### [Goal of the exercise]
Please restate word for word each line from the one containing "Click the gray" to the last line of the records below, and drop the pictures.

+++ Extracted entries +++

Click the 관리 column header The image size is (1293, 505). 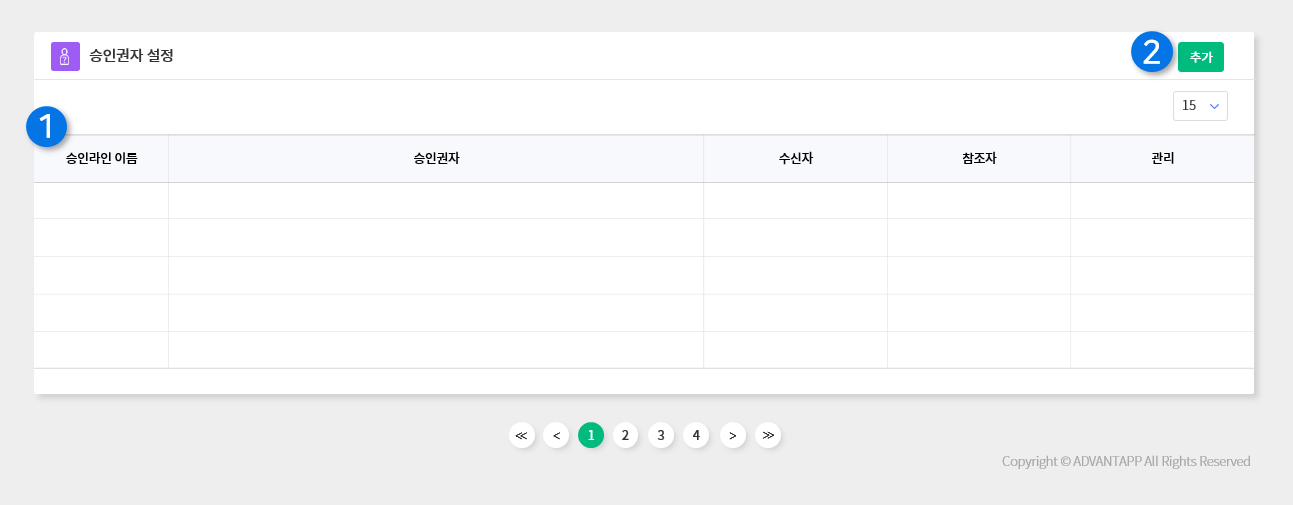pos(1162,159)
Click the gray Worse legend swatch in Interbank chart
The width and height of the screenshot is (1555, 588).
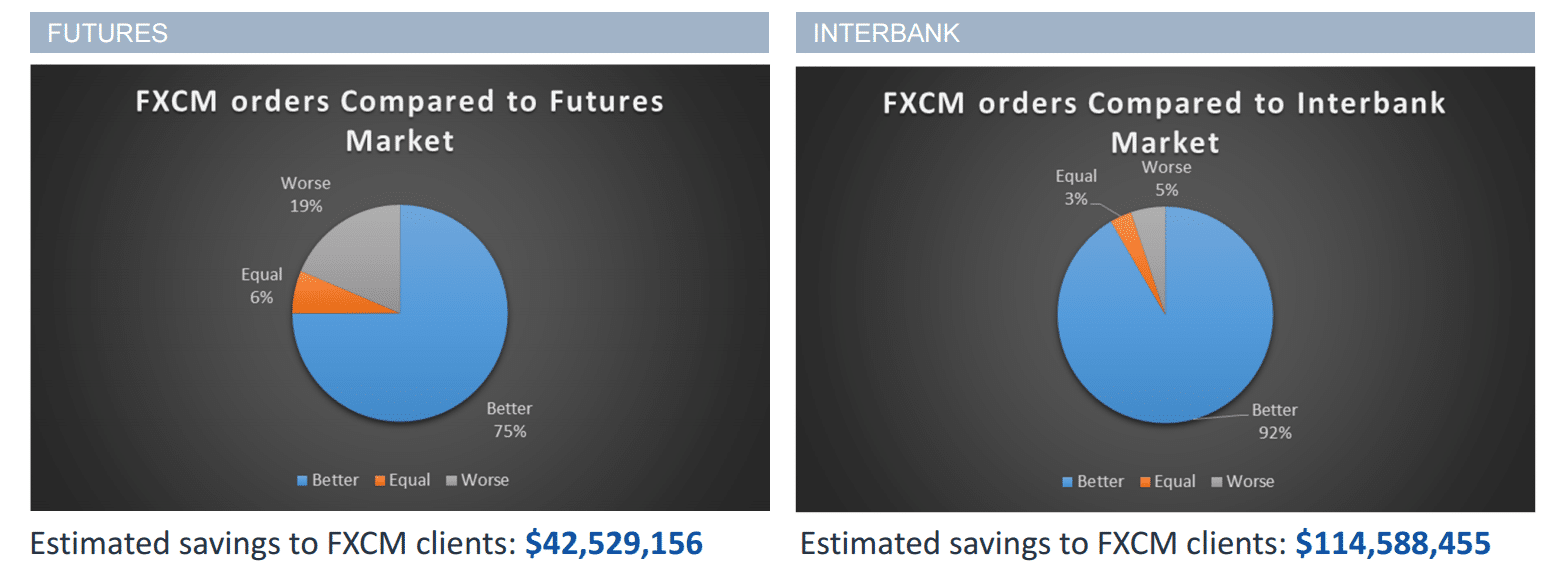pyautogui.click(x=1217, y=482)
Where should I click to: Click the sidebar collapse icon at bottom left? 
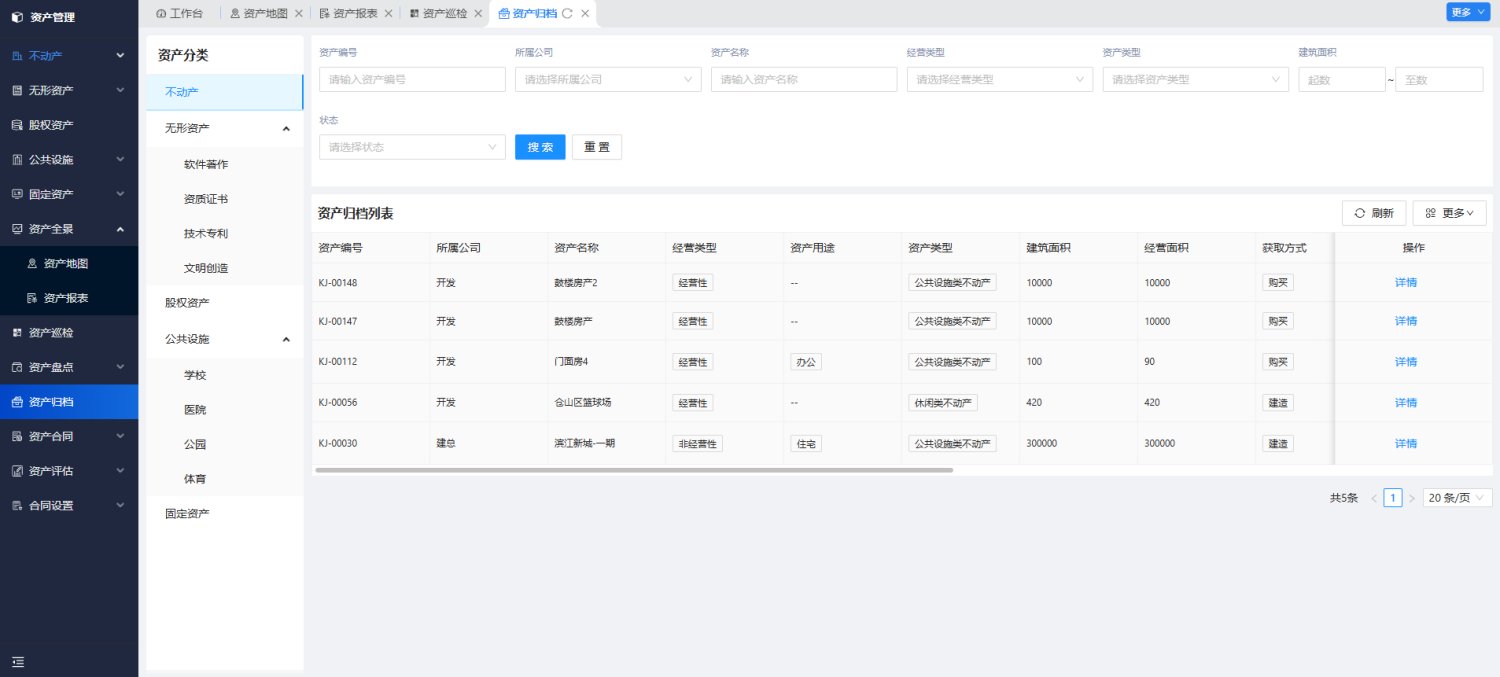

+++

### [Task solution]
Click the gray Worse legend swatch in Interbank chart
The width and height of the screenshot is (1555, 588).
pyautogui.click(x=1217, y=482)
Where should I click to: Click the sidebar collapse icon at bottom left? 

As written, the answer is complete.